Available protein structures:
- PDB: IPR010259 PF05922 (ECOD; PDBsum)
- AlphaFold: IPR010259; PF05922;

= Protease inhibitor (biology) =

In biology and biochemistry, protease inhibitors, or antiproteases, are molecules that inhibit the function of proteases (enzymes that aid the breakdown of proteins). Many naturally occurring protease inhibitors are proteins.

In medicine, protease inhibitor is often used interchangeably with alpha 1-antitrypsin (A1AT, which is abbreviated PI for this reason). A1AT is indeed the protease inhibitor most often involved in disease, namely in alpha-1 antitrypsin deficiency.

== Classification ==
Protease inhibitors may be classified either by the type of protease they inhibit, or by their mechanism of action. In 2004 Rawlings and colleagues introduced a classification of protease inhibitors based on similarities detectable at the level of amino acid sequence. This classification initially identified 48 families of inhibitors that could be grouped into 26 related superfamily (or clans) by their structure. According to the MEROPS database there are now 81 families of inhibitors. These families are named with an I followed by a number, for example, I14 contains hirudin-like inhibitors.

=== By protease ===
Classes of proteases are:

- Aspartic protease inhibitors
- Cysteine protease inhibitors
- Metalloprotease inhibitors
- Serine protease inhibitors
  - Trypsin inhibitors
    - Kunitz STI protease inhibitor
- Threonine protease inhibitors

=== By mechanism ===
Classes of inhibitor mechanisms of action are:

- Suicide inhibitor
- Transition state inhibitor
- Protein protease inhibitor (see serpins)
- Chelating agents

== Families ==

=== Inhibitor I4 ===
This is a family of protease suicide inhibitors called the serpins. It contains inhibitors of multiple cysteine and serine protease families. Their mechanism of action relies on undergoing a large conformational change which inactivates their target's catalytic triad.

===Inhibitor I9===

Proteinase propeptide inhibitors (sometimes referred to as activation peptides) are responsible for the modulation of folding and activity of the peptidase pro-enzyme or zymogen. The pro-segment docks into the enzyme, shielding the substrate binding site, thereby promoting inhibition of the enzyme.

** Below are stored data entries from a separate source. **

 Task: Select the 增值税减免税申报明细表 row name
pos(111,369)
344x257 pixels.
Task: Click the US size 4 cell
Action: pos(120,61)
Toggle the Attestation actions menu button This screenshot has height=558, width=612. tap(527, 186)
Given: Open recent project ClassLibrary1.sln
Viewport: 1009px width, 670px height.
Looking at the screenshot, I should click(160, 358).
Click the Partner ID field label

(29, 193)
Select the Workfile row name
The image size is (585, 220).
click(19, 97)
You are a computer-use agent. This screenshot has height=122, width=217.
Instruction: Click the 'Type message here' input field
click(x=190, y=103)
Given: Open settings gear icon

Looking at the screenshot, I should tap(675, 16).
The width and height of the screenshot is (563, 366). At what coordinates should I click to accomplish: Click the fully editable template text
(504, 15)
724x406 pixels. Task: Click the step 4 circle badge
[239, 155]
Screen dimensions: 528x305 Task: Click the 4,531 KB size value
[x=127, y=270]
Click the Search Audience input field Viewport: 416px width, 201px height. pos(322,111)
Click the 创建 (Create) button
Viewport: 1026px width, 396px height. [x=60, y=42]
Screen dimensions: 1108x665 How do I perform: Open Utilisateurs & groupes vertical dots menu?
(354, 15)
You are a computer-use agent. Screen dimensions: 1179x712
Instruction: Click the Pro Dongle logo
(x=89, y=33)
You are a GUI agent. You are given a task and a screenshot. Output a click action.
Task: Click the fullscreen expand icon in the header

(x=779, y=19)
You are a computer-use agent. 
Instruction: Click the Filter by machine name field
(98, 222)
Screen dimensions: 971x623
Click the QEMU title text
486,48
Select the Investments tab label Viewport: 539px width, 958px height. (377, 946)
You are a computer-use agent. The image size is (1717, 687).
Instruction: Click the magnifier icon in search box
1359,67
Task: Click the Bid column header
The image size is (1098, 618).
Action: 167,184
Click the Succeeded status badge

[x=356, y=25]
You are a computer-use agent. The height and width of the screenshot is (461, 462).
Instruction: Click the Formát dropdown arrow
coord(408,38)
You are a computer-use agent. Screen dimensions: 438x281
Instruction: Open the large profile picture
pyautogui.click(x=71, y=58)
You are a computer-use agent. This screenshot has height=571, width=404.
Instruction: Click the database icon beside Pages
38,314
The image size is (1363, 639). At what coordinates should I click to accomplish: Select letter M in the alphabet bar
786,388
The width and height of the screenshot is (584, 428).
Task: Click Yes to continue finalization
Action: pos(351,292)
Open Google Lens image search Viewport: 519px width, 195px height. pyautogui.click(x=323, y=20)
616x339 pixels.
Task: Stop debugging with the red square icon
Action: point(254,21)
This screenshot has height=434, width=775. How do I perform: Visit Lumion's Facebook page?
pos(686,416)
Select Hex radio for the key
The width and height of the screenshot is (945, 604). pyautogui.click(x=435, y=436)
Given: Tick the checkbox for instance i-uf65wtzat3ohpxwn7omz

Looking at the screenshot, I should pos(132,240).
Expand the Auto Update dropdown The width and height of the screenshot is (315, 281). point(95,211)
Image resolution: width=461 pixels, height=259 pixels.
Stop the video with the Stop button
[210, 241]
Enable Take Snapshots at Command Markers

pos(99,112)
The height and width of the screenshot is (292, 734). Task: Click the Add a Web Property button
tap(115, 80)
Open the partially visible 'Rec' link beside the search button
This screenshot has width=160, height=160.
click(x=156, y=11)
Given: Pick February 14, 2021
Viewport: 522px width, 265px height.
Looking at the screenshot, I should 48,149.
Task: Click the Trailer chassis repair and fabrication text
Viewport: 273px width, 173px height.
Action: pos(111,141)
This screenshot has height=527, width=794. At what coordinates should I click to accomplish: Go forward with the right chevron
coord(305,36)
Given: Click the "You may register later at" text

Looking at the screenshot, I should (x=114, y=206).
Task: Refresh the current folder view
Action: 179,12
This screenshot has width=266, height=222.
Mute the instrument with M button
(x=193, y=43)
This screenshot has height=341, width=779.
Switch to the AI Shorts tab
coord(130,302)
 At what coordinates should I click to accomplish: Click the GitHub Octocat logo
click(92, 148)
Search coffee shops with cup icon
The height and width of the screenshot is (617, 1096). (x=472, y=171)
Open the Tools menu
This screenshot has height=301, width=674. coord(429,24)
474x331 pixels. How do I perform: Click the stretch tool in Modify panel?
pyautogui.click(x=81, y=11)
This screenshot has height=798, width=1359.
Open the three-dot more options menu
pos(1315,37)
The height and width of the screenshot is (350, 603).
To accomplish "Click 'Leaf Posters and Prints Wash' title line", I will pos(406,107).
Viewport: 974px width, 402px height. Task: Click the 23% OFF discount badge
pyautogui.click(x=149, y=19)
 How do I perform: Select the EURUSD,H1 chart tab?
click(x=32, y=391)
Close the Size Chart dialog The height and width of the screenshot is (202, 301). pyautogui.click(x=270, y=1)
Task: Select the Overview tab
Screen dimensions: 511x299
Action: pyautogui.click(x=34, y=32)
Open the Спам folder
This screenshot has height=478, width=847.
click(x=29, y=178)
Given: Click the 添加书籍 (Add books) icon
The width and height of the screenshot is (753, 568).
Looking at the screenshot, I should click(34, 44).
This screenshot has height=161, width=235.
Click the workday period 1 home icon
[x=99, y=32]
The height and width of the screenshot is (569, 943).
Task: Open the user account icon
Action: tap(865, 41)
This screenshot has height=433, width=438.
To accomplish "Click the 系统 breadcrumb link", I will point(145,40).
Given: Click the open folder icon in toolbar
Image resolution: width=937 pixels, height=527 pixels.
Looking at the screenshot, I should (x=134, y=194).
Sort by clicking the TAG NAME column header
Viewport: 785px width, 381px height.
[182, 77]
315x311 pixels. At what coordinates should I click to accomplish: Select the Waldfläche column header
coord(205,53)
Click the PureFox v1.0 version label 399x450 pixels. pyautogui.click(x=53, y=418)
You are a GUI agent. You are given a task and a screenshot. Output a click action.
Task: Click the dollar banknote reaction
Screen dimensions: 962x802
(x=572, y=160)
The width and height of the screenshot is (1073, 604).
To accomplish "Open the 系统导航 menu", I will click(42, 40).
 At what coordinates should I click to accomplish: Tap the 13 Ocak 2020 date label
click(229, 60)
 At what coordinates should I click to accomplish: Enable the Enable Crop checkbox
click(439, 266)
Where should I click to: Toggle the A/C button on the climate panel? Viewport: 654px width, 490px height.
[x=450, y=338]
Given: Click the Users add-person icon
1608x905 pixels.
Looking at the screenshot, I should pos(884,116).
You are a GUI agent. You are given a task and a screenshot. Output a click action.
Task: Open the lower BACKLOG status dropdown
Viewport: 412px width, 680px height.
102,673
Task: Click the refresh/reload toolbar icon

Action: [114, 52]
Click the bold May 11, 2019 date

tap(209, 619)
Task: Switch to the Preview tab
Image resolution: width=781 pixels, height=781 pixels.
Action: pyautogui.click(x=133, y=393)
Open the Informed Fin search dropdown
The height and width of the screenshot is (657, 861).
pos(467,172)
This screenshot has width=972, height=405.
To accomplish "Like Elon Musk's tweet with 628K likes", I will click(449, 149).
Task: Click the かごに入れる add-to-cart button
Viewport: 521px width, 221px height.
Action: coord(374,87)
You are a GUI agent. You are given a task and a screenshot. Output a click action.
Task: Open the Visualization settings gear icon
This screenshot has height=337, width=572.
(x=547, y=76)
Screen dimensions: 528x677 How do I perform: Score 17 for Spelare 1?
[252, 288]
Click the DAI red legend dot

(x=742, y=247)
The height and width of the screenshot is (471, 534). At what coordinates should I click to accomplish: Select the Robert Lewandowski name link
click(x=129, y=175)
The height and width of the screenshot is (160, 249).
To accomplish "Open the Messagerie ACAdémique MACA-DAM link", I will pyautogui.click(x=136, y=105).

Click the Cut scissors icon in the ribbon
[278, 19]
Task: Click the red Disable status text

Several such propeptides share a similar topology, despite often low sequence identities. The propeptide region has an open-sandwich antiparallel-alpha/antiparallel-beta fold, with two alpha-helices and four beta-strands with a (beta/alpha/beta)x2 topology.
The peptidase inhibitor I9 family contains the propeptide domain at the N-terminus of peptidases belonging to MEROPS family S8A, subtilisins. The propeptide is removed by proteolytic cleavage; removal activating the enzyme.

===Inhibitor I10===

This family includes both microviridins and marinostatins. It seems likely that in both cases it is the C-terminus which becomes the active inhibitor after post-translational modifications of the full length, pre-peptide. It is the ester linkages within the key, 12-residue region that circularise the molecule giving it its inhibitory conformation.

===Inhibitor I24===

This family includes PinA, which inhibits the endopeptidase La. It binds to the La homotetramer but does not interfere with the ATP binding site or the active site of La.

===Inhibitor I29===

The inhibitor I29 domain, which belongs to MEROPS peptidase inhibitor family I29, is found at the N-terminus of a variety of peptidase precursors that belong to MEROPS peptidase subfamily C1A; these include cathepsin L, papain, and procaricain. It forms an alpha-helical domain that runs through the substrate-binding site, preventing access. Removal of this region by proteolytic cleavage results in activation of the enzyme. This domain is also found, in one or more copies, in a variety of cysteine peptidase inhibitors such as salarin.

===Inhibitor I34===

The saccharopepsin inhibitor I34 is highly specific for the aspartic peptidase saccharopepsin. In the absence of saccharopepsin it is largely unstructured, but in its presence, the inhibitor undergoes a conformational change forming an almost perfect alpha-helix from Asn2 to Met32 in the active site cleft of the peptidase.

===Inhibitor I36===

The peptidase inhibitor family I36 domain is only found in a small number of proteins restricted to Streptomyces species. All have four conserved cysteines that probably form two disulphide bonds. One of these proteins from Streptomyces nigrescens, is the well characterised metalloproteinase inhibitor SMPI.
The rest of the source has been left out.